Dataset excerpts =>
━━━━━━━━━━━━━━━━━━━━

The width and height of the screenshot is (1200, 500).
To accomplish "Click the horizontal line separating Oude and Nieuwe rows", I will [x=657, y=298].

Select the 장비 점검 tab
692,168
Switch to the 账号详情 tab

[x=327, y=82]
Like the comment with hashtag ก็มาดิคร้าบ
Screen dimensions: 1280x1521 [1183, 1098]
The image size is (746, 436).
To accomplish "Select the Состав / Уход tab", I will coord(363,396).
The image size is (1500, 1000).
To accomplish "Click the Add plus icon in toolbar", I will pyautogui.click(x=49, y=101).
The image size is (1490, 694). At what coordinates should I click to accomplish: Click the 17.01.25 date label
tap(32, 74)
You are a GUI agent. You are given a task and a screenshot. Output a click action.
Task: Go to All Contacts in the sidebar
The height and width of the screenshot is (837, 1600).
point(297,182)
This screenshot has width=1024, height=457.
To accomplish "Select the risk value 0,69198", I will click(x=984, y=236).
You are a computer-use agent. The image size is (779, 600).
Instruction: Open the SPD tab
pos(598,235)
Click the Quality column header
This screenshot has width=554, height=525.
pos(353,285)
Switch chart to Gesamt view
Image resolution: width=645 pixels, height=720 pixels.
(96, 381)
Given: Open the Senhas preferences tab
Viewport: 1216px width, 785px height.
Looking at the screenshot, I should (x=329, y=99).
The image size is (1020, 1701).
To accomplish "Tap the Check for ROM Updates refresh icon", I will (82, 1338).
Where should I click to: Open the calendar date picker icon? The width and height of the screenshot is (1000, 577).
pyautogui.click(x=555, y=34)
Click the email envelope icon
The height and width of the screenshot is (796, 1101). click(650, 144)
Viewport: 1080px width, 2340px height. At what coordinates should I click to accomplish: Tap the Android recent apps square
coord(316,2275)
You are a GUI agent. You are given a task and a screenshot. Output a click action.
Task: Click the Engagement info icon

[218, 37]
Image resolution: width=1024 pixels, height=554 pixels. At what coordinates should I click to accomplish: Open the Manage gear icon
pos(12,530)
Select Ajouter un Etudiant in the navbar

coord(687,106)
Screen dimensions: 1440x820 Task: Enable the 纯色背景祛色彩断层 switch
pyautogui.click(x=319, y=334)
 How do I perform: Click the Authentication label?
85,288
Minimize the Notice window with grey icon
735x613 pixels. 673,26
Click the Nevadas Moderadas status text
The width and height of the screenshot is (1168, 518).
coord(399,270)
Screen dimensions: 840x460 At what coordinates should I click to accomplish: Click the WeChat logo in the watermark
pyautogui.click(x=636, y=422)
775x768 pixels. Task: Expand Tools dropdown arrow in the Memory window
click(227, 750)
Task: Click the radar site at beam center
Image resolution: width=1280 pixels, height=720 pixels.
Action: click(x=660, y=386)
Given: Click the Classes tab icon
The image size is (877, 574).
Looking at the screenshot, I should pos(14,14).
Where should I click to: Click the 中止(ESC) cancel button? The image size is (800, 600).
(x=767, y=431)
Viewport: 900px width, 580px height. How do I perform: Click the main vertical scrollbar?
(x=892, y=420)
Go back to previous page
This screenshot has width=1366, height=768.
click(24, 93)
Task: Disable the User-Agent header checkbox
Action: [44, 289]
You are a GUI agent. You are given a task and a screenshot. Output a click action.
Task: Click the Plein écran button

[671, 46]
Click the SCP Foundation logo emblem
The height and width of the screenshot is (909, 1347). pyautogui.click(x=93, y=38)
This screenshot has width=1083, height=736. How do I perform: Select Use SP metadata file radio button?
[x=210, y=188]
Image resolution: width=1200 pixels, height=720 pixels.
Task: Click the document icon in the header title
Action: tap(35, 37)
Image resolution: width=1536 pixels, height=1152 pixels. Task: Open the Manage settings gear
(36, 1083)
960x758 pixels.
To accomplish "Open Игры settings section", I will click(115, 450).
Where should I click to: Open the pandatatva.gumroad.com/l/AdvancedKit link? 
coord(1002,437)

━━━━━━━━━━━━━━━━━━━━

Work order => Find the lines above holding the word "will" and show them.

Output of the exercise =>
To accomplish "Click the horizontal line separating Oude and Nieuwe rows", I will [x=657, y=298].
To accomplish "Select the Состав / Уход tab", I will coord(363,396).
To accomplish "Click the Add plus icon in toolbar", I will pyautogui.click(x=49, y=101).
To accomplish "Select the risk value 0,69198", I will click(x=984, y=236).
To accomplish "Tap the Check for ROM Updates refresh icon", I will (82, 1338).
To accomplish "Open Игры settings section", I will click(115, 450).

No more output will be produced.